James Dyson Award India Winner, runners up for 2020 announced

Earth Tatva, an invention by Shashank Nimkar, a student of National Institute of Design Ahmedabad is the winner. Made under zero-waste manufacturing process, adhering to the principles of circular economy; and supports United Nations’ Sustainable Development Goal 12, Central Glass & Ceramic Research Institute (CGCRI) has reported Earth Tatva to be 35% stronger than traditional ceramics. Runners up postion is a tie between IIT Madras and NID Ahmedabad teams, both of whom have provided solutions for visually challenged  

This year’s Indian national James Dyson Award winner is Shashank Nimkar from the National Institute of Design, Ahmadabad who has attempted to solve waste problem from manufacturing process with his invention – Earth Tatva.

Earth Tatva is inspired by the concept of circular economy, where waste is seen as a design flaw, and the focus is on developing mono-material that can be recycled for multiple production cycles under closed-loop zero-waste manufacturing. Winning the national leg of the James Dyson Award will inject £2,000 (approx.
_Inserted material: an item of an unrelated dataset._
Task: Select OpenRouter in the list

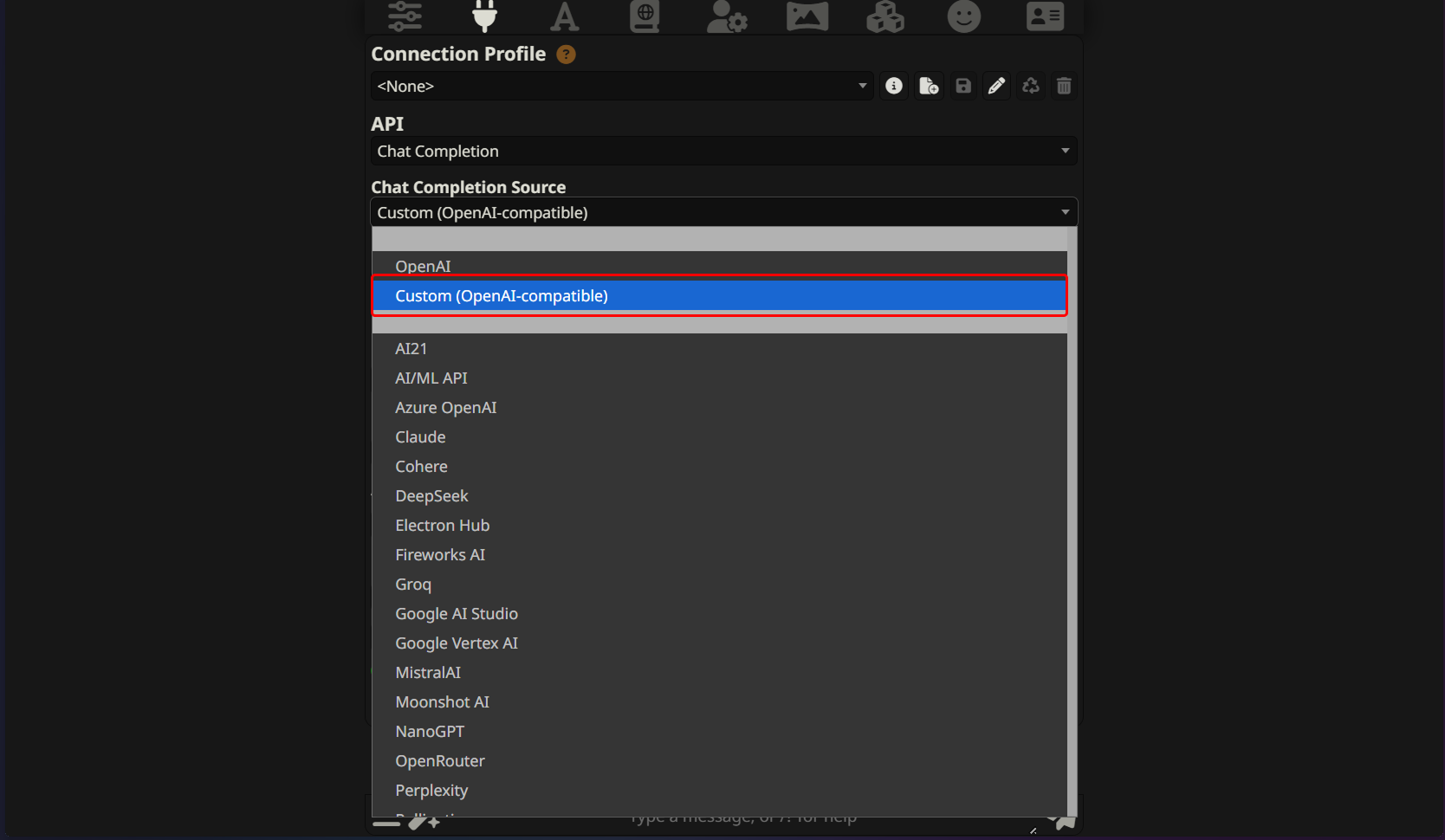Action: coord(439,761)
INR190,000) into the Earth Tatva project.

The Earth Tatva is a unique material composition that reduces mining for natural resources by up to 60% through recycling of post-industrial fired ceramic waste. This unique material composition is made under zero-waste manufacturing process, adhering to the principles of circular economy; also supporting United Nation’s Sustainable Development Goal (SDG 12) of ensuring sustainable and responsible consumption and production patterns.

Shashank speaking on his win said: “I have always been fascinated by the idea of turning waste into a valuable resource. While working on design solutions, I often wonder what happens to the products & materials at their end of life. On this project, I kept asking myself how I can add shared value from the inside & not just from a functional or aesthetic point of view. That is how the idea of a universal material was conceived against making a product. Since day one, the aim was to make a closed-loop material that can be incorporated in a zero-waste manufacturing process.”
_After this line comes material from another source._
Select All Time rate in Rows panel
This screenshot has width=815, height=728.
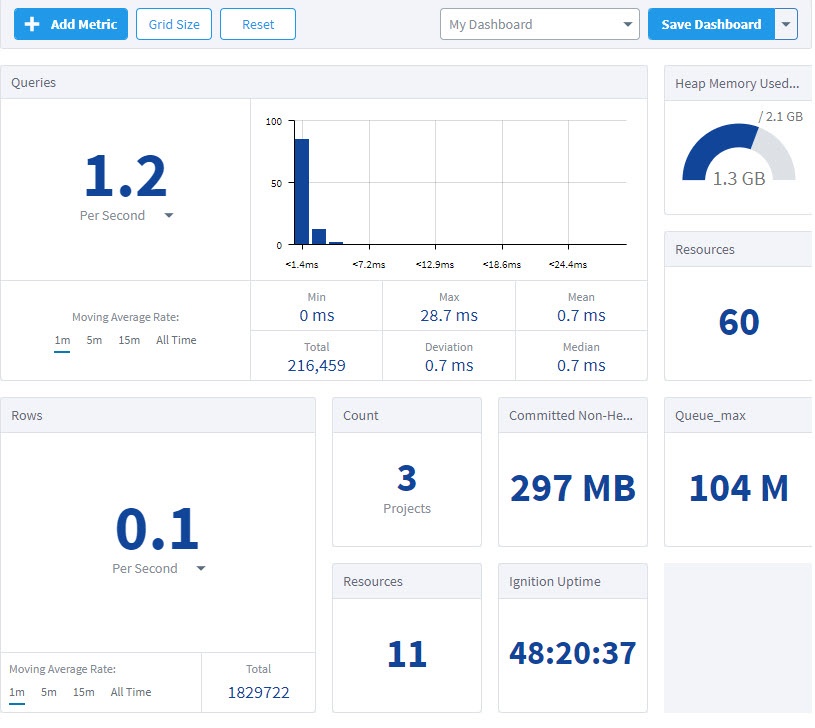[x=131, y=692]
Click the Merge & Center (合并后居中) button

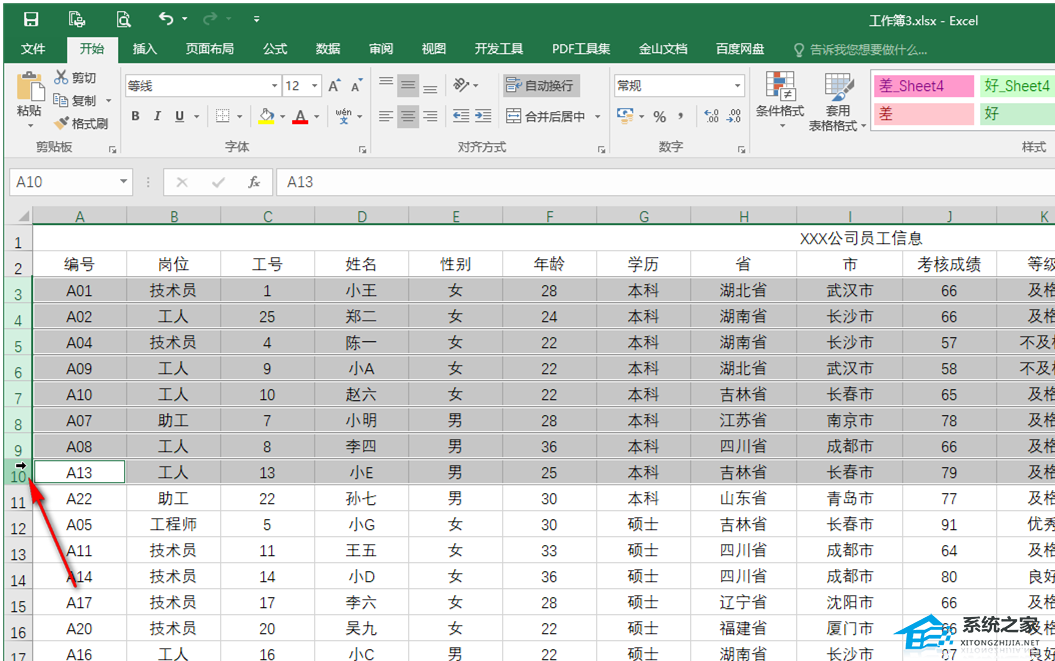click(546, 117)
For Earth Tatva, Shashank procures the pulverized form of post-industrial ceramic rejects called ‘grog’, from the surrounding production cluster, which forms the major portion of the raw material (between 60% – 70%), and virgin clay. This virgin clay acts as a natural binder that helps in giving shape to the grog. As clay naturally converts to ceramics after the firing process, this essentially is like working with a mono-material, which is a huge advantage while upcycling or recycling a material. Using casting method, called ‘slip-casting’, this material can then be mould into any shape and size. The high proportion of grog means that the composition has a quicker drying cycle increasing its production yield, and also uses lesser energy to fire. It matures at 1120 °C where virgin materials matures at 1220 °C.

The Central Glass & Ceramic Research Institute (CGCRI), a national research institute under Council of Scientific and Industrial Research, India (Ministry of Science and Technology), has reported Earth Tatva to be 35% stronger than traditional ceramics; and hence doing more and better with less.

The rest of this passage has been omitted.